Not a very big difference, the levers are adjustable now.
I am VERY satisfied of these brakes.
You can control them with one finger, they are very powefull :thumbsup:


----------



## Trails4Two (May 12, 2008)

*Magura Louise 2006*

I have the Magura Louise 2006 brakes with the stainless braided cables on two tandems (Elconq and Cannondale). I wish they were better. They are sometimes noisy and don't feel that strong. We do stop when we want to though. I have heard that the more recent Louise models are better.


----------



## Okayfine (Sep 7, 2010)

Still on Page 1:

http://forums.mtbr.com/tandem-mountain-bikes/whats-your-brake-setup-718913.html


----------



## PMK (Oct 12, 2004)

Not sure if it matters, we previously ran Magura Louise 210 / 190 ish brakes with the stainless hoses. After a good bleed they worked very well on our ECDM. We have switched to Avid BB7 brakes to match all three bikes with common spares. Additionally when we swapped forks, Magura no longer or never offered the adapter for our Fox 40 fork. Maguras off / Avids on.

Stopping wise both brands work. The hydraulics required less lever effort but for me the Avids are fine.

PK


----------



## l84biking (Jul 1, 2005)

After consulting with Sherwood at Ventana, we have Magura Gustav's on ours. 210mm front and 180 rear discs. They stop very well, are quiet and no rub since they run floating calipers. They are out of production now.

We've taken the gears off and put a Paul Melvin on to contest the local CX series as a one speed. Getting ready for Single Speed Cyclocross World Championships in SF this year. Tandem SS!

L8


----------



## rbtcha (Nov 17, 2007)

Ditto on the Magura Gustav's with 210 and 180 F/R and love them


----------



## DHMASTER (Oct 12, 2010)

Hope mono-6 ti with 225mm rotors.


----------



## TandemNut (Mar 12, 2004)

*Magura MT4's*

Just rec'd and installed these. Similar feel to new Louise BAT tandems, much better lever ergos. Feel very linear too. More as wel beat 'em up some...


----------



## ds2199 (Sep 16, 2008)

I've had good luck with Magura Louise on two different bikes. I never even had to bleed them with several years of riding. I'd call myself a big fan of Magura brakes!

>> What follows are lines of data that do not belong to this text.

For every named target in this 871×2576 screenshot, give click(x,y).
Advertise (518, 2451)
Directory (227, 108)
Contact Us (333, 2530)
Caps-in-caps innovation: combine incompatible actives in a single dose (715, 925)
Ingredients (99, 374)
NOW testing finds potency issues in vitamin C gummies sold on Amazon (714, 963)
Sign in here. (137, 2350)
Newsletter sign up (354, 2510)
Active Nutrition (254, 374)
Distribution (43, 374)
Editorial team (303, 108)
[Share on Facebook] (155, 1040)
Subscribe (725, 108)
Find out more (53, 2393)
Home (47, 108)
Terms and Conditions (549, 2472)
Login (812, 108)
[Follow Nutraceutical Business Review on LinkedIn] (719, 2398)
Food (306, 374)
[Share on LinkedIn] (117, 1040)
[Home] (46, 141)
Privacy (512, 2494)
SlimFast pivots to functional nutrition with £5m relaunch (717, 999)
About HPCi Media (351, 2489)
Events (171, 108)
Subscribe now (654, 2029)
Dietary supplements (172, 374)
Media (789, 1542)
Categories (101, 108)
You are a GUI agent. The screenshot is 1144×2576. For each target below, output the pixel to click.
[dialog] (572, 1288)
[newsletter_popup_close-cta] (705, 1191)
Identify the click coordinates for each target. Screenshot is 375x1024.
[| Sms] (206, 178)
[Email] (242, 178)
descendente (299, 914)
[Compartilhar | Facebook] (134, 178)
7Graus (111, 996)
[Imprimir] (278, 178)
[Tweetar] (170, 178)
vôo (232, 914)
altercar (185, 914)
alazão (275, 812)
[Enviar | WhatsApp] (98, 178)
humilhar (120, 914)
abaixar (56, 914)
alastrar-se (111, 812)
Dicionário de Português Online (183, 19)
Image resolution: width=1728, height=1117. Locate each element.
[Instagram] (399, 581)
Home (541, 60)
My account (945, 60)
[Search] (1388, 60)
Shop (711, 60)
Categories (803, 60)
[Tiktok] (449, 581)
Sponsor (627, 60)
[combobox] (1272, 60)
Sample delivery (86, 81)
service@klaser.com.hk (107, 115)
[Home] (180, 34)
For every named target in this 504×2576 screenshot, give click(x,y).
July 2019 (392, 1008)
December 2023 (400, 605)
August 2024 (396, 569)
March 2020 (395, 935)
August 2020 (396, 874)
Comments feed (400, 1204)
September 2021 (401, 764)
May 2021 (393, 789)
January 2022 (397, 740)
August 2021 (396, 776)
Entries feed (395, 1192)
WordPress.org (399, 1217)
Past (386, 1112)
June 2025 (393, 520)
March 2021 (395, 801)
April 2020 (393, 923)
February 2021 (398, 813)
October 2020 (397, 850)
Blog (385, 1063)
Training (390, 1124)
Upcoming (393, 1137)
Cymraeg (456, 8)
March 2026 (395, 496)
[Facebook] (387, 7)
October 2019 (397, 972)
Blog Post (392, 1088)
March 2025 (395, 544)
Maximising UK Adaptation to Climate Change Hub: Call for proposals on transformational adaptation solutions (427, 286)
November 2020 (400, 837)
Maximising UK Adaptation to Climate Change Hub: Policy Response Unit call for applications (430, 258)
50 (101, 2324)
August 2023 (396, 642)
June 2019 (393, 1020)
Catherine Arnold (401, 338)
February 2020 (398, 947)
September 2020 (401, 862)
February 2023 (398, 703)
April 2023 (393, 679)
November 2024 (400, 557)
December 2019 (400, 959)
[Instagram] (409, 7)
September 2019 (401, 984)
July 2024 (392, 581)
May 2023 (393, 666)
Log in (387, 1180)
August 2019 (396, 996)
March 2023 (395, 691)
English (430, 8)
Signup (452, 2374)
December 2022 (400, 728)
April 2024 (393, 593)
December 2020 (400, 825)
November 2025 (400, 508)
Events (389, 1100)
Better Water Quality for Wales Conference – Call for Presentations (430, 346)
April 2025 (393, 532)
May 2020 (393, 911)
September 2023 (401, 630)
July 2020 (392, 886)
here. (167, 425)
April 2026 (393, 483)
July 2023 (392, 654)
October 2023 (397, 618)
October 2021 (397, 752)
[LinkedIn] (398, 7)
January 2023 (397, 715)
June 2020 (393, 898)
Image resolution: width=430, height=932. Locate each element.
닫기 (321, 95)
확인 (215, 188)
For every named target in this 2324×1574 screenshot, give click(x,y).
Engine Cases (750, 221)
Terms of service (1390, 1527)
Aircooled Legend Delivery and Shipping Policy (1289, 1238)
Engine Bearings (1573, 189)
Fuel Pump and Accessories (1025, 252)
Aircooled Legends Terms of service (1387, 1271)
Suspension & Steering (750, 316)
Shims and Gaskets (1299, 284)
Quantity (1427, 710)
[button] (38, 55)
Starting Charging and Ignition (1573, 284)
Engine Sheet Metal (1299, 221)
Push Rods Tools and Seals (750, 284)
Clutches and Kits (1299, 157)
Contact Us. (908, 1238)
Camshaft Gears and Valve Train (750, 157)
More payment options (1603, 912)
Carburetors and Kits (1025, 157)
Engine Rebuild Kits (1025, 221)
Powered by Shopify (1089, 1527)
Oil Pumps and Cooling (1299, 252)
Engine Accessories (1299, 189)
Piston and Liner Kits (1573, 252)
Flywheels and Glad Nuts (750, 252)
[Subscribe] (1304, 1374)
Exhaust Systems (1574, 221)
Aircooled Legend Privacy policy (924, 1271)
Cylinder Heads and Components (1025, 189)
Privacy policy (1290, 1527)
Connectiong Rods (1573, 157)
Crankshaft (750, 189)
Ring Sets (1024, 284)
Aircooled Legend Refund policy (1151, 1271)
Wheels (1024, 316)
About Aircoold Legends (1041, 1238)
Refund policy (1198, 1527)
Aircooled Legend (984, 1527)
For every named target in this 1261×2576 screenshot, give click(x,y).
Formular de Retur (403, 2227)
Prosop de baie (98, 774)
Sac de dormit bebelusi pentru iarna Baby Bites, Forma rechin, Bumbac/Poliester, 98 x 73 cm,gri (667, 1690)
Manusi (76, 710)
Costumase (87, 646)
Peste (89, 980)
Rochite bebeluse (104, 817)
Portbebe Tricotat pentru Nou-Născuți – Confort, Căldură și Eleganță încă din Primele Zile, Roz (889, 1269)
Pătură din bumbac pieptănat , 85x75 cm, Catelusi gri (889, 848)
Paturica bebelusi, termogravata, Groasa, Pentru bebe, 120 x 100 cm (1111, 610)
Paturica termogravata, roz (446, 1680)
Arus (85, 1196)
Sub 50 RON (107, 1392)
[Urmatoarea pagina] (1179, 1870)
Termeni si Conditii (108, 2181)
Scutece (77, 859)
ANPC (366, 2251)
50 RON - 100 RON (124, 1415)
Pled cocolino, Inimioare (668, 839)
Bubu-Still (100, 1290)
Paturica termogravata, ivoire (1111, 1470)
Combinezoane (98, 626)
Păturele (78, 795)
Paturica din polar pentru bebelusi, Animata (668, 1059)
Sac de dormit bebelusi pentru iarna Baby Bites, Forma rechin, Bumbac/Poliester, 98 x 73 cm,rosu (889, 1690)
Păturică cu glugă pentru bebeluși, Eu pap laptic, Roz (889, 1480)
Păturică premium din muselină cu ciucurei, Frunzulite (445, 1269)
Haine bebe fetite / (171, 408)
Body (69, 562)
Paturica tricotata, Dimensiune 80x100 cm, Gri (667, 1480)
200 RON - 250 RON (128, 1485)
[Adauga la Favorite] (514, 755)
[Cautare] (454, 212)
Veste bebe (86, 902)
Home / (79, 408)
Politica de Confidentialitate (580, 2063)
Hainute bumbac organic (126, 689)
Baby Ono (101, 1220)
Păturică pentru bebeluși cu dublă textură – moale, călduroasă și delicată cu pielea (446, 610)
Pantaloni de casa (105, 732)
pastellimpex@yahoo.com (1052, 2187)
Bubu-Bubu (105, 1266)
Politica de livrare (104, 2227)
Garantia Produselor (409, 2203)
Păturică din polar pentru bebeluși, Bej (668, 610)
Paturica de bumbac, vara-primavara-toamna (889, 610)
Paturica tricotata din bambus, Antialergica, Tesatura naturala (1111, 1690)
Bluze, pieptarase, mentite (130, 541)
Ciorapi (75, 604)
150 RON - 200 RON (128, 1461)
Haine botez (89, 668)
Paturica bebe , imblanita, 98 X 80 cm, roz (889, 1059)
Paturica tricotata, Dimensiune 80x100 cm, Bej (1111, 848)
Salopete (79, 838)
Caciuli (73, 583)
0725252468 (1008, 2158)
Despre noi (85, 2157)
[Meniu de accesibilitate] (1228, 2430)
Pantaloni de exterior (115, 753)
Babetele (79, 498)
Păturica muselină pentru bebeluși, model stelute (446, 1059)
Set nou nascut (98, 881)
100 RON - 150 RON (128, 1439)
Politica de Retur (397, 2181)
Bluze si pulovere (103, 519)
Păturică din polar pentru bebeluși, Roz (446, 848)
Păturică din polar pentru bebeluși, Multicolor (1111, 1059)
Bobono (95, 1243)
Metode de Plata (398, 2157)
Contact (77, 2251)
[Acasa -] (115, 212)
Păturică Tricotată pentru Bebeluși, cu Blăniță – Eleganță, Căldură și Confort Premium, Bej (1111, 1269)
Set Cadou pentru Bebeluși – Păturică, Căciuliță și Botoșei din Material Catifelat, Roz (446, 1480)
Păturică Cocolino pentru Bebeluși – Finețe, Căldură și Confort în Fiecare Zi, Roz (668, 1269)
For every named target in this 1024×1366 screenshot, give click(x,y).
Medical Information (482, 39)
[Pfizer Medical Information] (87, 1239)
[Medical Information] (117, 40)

Hoping to get some of those MT4s for our latest project. Hopefully Alex is boxing up a set for me as we speak (hint hint).


----------



## andy a (Nov 14, 2007)

we are magura fans as well... with louise BAT s on the Fandango. 2 years old so probably the 2009 model? They have always been plently powerful. The do fade a little on very long/steep descents, but what brakes on a tandem don't  Actually the only very small complaint I have with them is that the lever reach adjustment does not allow you to set the lever up quite as close the bar as I would like.....


----------